Leaving out all pictures, write out word for word the lines from the one containing "The width and" to the end of the data below.
Excerpted data START
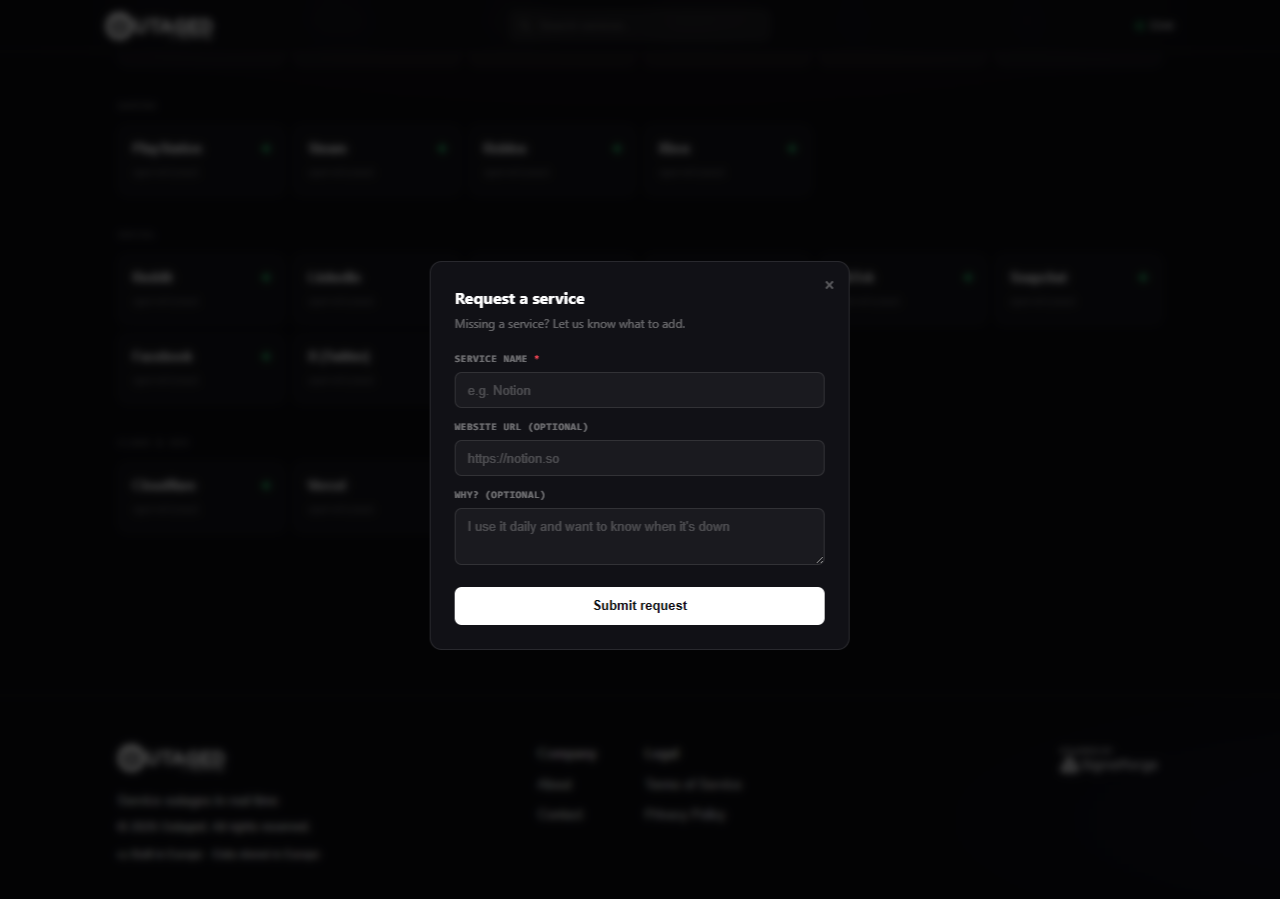
Task: Click the Outaged logo in the footer
Action: point(170,758)
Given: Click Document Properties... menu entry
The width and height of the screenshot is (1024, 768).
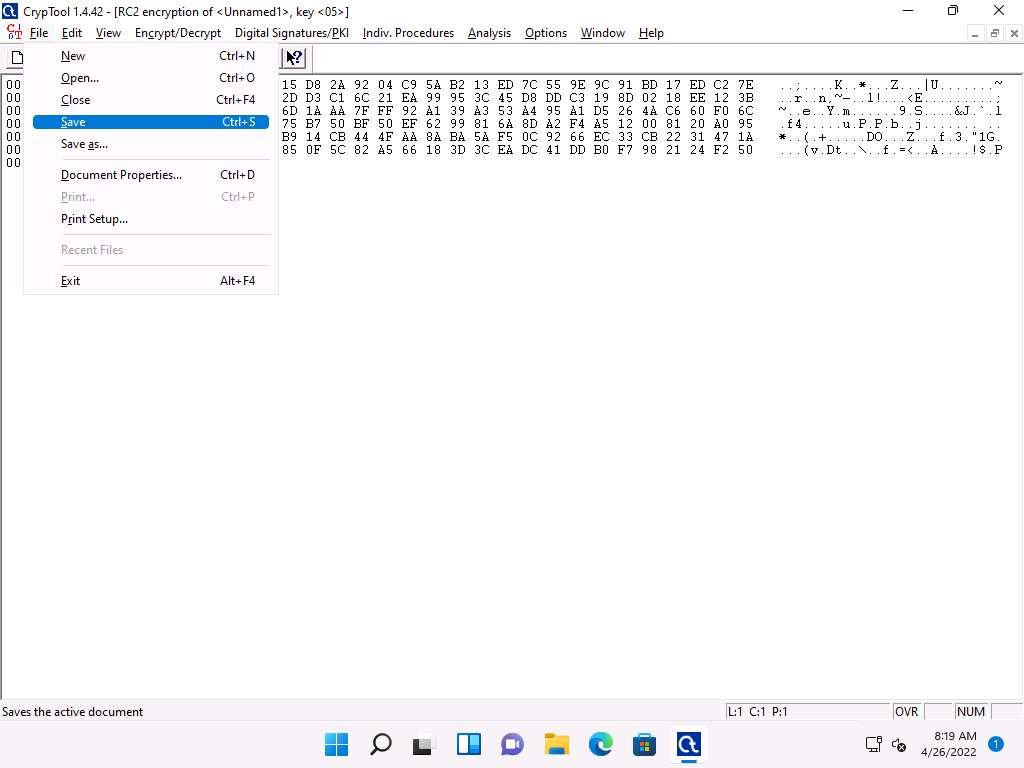Looking at the screenshot, I should 121,175.
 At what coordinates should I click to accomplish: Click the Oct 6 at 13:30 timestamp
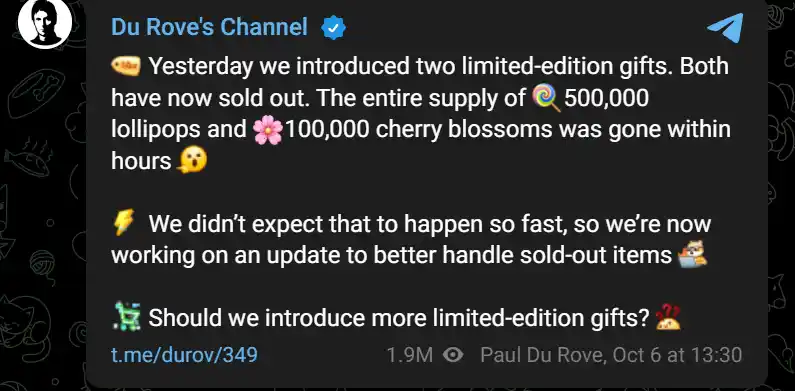677,355
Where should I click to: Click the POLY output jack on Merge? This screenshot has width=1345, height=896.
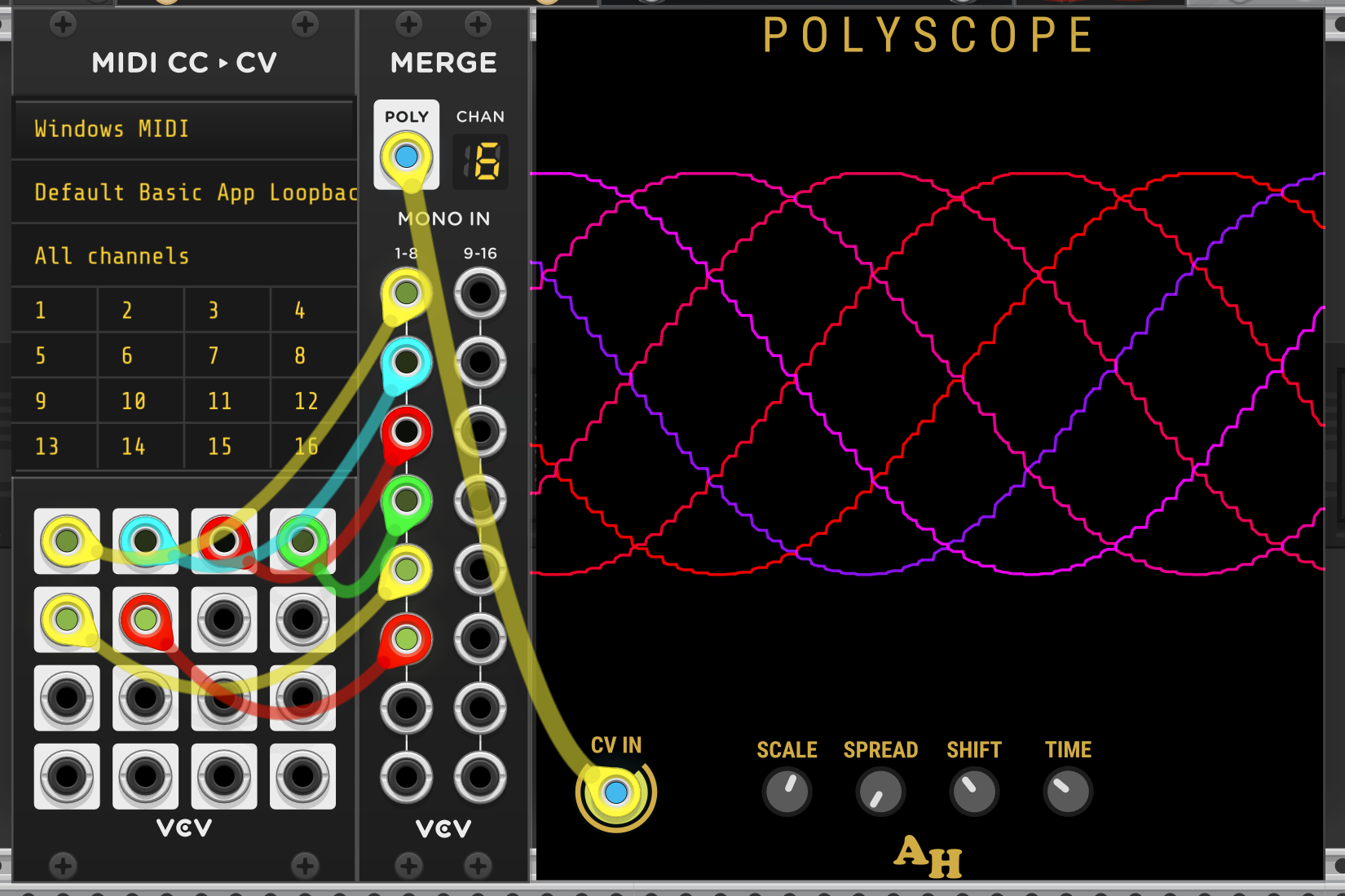[x=406, y=157]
Excerpted data END
→ Task result
The width and height of the screenshot is (1024, 768).
Looking at the screenshot, I should 121,175.
 At what coordinates should I click to accomplish: Click the Oct 6 at 13:30 timestamp
677,355
Where should I click to: Click the POLY output jack on Merge? This screenshot has width=1345, height=896.
[x=406, y=157]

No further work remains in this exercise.